Zecken entfernen & weitere Tipps bei Zeckenstichen

Rasche Entfernung der Zecke ist wichtig

Grundsätzlich gilt: Wenn eine Zecke zugestochen hat, gilt es, diese so rasch wie möglich zu entfernen. Auch wenn Hektik fehl am Platz ist – je länger sich die Zecke festsaugt, desto größer ist das Risiko der Übertragung von Krankheitserregern und damit auch für FSME oder Lyme-Borreliose.

Teebaumöl gegen Zecken? Hausmittel besser meiden!

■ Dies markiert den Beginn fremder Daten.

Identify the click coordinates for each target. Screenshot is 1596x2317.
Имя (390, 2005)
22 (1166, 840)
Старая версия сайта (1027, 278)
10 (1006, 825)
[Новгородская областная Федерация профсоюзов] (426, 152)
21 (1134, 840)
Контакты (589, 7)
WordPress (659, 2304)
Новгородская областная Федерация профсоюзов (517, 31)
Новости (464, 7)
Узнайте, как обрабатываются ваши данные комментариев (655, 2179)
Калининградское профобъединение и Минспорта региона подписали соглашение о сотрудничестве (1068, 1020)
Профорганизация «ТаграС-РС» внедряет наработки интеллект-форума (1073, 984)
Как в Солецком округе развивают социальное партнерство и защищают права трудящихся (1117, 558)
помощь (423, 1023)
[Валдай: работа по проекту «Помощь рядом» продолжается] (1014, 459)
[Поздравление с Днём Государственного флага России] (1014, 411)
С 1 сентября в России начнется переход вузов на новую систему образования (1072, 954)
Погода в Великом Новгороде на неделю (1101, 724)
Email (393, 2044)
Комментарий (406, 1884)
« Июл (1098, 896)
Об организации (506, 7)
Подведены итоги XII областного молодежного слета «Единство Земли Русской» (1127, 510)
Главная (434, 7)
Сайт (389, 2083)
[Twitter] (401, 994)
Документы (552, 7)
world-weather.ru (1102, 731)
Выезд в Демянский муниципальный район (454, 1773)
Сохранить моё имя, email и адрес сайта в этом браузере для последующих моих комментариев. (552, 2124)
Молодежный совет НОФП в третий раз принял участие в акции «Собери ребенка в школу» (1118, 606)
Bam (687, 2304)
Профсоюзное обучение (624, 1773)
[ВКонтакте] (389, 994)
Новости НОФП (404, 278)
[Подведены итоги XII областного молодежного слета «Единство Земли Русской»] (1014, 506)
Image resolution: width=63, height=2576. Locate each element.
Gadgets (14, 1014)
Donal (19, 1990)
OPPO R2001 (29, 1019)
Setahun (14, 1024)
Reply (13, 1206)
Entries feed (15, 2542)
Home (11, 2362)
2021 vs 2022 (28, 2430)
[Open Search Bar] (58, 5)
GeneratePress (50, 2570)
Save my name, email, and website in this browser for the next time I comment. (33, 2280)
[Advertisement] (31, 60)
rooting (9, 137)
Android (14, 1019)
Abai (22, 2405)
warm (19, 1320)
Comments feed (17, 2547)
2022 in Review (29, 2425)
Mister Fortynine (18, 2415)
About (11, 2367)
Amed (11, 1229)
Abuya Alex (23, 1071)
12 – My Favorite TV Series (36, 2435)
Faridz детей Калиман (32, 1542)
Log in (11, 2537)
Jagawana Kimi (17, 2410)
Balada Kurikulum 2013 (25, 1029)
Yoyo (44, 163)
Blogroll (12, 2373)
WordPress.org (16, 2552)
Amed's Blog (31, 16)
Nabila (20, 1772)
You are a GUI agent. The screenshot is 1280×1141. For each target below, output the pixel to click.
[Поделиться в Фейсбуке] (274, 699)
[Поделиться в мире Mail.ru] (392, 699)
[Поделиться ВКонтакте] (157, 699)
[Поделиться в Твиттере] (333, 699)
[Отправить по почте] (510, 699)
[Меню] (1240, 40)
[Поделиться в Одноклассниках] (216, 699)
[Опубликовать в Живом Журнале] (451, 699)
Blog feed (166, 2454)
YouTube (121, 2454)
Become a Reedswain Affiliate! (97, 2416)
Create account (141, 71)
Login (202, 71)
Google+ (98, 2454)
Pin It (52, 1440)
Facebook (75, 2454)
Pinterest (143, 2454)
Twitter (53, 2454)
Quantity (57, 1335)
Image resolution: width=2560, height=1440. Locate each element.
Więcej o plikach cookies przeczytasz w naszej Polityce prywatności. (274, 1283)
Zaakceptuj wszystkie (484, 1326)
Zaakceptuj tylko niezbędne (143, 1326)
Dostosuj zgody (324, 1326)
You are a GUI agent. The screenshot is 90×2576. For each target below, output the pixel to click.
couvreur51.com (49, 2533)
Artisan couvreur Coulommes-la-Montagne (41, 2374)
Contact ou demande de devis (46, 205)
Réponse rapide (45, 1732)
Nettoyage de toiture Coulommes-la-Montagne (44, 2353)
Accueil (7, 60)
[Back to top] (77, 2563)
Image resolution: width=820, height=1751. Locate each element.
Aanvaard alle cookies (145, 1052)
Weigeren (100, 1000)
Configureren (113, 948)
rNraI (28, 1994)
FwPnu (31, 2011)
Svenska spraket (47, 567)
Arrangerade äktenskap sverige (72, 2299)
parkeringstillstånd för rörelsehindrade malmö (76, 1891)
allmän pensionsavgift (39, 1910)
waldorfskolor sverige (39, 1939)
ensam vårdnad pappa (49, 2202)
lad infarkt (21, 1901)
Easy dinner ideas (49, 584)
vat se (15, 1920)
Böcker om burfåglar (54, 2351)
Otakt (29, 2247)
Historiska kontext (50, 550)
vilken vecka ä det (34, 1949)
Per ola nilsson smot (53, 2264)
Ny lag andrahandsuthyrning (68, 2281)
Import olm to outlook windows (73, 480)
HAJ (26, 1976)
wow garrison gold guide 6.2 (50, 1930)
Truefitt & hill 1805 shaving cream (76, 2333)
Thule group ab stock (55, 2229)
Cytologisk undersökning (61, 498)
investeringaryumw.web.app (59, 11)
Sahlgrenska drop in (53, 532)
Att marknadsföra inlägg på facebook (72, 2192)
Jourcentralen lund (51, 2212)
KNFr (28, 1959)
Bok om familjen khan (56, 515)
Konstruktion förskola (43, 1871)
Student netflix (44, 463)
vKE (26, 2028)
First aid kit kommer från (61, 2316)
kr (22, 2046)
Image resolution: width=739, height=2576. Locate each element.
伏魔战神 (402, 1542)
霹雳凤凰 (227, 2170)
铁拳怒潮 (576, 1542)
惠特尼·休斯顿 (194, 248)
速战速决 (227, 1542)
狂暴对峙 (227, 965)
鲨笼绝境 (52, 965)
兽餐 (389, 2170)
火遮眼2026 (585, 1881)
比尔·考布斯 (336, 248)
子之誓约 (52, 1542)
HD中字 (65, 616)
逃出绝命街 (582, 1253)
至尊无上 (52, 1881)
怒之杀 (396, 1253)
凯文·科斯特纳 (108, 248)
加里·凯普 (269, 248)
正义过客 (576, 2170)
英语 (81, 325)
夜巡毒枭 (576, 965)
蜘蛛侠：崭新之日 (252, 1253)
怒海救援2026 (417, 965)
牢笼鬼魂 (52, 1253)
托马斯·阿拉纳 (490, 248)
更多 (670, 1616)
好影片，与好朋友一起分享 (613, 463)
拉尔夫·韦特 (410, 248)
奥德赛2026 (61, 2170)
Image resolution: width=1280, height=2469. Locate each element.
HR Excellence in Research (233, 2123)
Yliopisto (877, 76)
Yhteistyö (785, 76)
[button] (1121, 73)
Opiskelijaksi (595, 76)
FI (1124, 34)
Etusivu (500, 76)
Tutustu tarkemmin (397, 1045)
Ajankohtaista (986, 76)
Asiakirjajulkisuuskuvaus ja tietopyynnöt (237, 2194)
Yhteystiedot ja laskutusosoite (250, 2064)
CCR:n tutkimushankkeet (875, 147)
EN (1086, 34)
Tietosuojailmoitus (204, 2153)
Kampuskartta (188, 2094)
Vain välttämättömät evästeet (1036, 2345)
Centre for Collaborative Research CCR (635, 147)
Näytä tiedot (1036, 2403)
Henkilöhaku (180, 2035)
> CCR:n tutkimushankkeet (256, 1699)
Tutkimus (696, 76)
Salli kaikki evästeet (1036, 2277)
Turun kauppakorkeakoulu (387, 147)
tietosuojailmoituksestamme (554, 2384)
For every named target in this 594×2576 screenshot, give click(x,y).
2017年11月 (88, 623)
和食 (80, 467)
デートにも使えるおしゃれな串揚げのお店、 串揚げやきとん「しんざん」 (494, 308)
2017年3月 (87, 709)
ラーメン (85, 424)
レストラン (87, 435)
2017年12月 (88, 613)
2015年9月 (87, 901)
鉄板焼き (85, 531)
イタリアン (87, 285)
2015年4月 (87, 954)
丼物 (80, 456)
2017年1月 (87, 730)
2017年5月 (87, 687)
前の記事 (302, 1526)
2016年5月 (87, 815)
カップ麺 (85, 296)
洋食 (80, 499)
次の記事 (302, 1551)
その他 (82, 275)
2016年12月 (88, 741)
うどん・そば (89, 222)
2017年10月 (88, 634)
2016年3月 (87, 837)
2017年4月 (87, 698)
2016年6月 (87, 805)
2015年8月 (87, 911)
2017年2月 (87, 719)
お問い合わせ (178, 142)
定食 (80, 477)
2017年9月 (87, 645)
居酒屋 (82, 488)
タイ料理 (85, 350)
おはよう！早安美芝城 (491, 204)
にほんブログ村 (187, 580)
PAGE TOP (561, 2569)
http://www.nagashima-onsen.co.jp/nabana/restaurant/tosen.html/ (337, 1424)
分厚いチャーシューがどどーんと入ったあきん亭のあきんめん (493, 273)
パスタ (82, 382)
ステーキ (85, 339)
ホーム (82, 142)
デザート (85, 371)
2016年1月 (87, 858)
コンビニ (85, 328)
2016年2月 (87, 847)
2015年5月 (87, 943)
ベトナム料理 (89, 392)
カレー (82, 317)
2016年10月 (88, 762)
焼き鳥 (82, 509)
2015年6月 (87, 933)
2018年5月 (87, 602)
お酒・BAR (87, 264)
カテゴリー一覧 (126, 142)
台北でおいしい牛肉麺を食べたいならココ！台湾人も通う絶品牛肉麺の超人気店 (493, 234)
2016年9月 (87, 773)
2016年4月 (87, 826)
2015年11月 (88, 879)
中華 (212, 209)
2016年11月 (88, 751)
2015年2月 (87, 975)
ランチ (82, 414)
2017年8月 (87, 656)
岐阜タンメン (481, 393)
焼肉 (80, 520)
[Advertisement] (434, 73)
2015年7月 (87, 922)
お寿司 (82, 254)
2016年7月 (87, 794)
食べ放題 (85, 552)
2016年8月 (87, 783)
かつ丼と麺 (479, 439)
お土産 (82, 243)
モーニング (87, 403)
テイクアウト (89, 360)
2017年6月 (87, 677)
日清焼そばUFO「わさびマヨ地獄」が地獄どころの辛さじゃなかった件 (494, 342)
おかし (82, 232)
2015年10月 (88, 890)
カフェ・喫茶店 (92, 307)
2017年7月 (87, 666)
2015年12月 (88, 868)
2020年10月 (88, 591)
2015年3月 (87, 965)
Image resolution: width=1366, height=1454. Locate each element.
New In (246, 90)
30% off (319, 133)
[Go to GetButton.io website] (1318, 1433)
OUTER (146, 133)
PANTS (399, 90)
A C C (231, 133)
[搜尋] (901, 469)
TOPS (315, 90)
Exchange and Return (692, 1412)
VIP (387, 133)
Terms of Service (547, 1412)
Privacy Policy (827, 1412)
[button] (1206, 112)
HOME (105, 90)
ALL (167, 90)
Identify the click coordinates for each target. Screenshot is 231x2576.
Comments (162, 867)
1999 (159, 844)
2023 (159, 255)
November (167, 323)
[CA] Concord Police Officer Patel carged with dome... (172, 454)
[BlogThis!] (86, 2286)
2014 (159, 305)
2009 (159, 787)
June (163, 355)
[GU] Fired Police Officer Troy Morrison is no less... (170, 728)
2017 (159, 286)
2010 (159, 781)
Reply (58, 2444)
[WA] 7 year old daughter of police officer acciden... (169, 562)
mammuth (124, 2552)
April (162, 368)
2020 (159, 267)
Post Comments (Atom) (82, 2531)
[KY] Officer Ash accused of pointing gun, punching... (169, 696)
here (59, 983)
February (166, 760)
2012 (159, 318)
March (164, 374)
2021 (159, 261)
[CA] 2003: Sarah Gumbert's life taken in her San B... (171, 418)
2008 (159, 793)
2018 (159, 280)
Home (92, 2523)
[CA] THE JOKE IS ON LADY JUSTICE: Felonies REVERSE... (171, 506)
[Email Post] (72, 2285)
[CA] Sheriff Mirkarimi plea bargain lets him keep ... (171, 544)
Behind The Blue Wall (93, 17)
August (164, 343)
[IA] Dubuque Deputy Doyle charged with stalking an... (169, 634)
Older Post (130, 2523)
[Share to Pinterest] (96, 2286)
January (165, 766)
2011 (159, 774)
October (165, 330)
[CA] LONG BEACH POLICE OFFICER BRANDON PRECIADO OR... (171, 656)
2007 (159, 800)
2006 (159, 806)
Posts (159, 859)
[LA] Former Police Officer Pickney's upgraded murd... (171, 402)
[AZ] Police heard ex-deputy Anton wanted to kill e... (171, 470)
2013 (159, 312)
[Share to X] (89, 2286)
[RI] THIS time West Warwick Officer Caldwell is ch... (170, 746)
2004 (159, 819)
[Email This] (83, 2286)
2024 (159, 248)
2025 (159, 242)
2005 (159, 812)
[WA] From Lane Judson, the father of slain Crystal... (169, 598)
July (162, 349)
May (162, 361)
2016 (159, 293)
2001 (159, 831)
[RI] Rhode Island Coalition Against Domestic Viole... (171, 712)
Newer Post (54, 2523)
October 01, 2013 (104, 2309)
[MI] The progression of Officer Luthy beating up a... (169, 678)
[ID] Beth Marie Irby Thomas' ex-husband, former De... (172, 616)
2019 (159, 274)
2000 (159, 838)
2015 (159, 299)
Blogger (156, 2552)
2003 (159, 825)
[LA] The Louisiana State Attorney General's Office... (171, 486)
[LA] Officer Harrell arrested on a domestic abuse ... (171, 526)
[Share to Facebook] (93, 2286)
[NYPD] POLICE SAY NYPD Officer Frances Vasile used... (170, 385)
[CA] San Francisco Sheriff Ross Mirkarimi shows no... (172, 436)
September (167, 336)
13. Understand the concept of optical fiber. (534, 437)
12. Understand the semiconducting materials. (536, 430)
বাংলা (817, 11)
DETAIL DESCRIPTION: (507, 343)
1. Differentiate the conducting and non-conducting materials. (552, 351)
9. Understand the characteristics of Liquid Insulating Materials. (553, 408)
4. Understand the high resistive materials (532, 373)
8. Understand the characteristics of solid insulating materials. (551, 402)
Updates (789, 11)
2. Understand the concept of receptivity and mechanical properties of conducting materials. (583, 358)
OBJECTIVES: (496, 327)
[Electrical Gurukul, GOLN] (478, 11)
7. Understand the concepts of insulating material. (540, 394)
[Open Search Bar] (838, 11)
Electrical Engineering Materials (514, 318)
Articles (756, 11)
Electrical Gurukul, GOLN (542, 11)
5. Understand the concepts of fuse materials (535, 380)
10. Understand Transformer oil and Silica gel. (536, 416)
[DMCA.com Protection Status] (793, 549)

Egal ob Teebaumöl oder Klebstoff – derartige „Hausmittel“ gegen Zecken sind in den Bereich der Zecken-Mythen zu verbannen. Denn wer so vorgeht, der setzt die Zecke dem Todeskampf und damit enormem Stress aus. Auf diese Weise steigt das Risiko, dass die Zecke ihren Darminhalt in die Wunde entleert – mögliche Krankheitserreger inklusive.

Zecke entfernen? Am besten mit der Zeckenzange!

Zur Entfernung der Zecke eignet sich idealerweise eine Zeckenzange (z.B. in der Apotheke) oder auch eine handelsübliche Pinzette: Die Zecke möglichst nah an der Haut greifen und gerade herausziehen. Sollte ein Teil der Zecke in der Haut verbleiben, kann dieser problemlos durch den Arzt entfernt werden. Nach dem Entfernen die Stichstelle desinfizieren.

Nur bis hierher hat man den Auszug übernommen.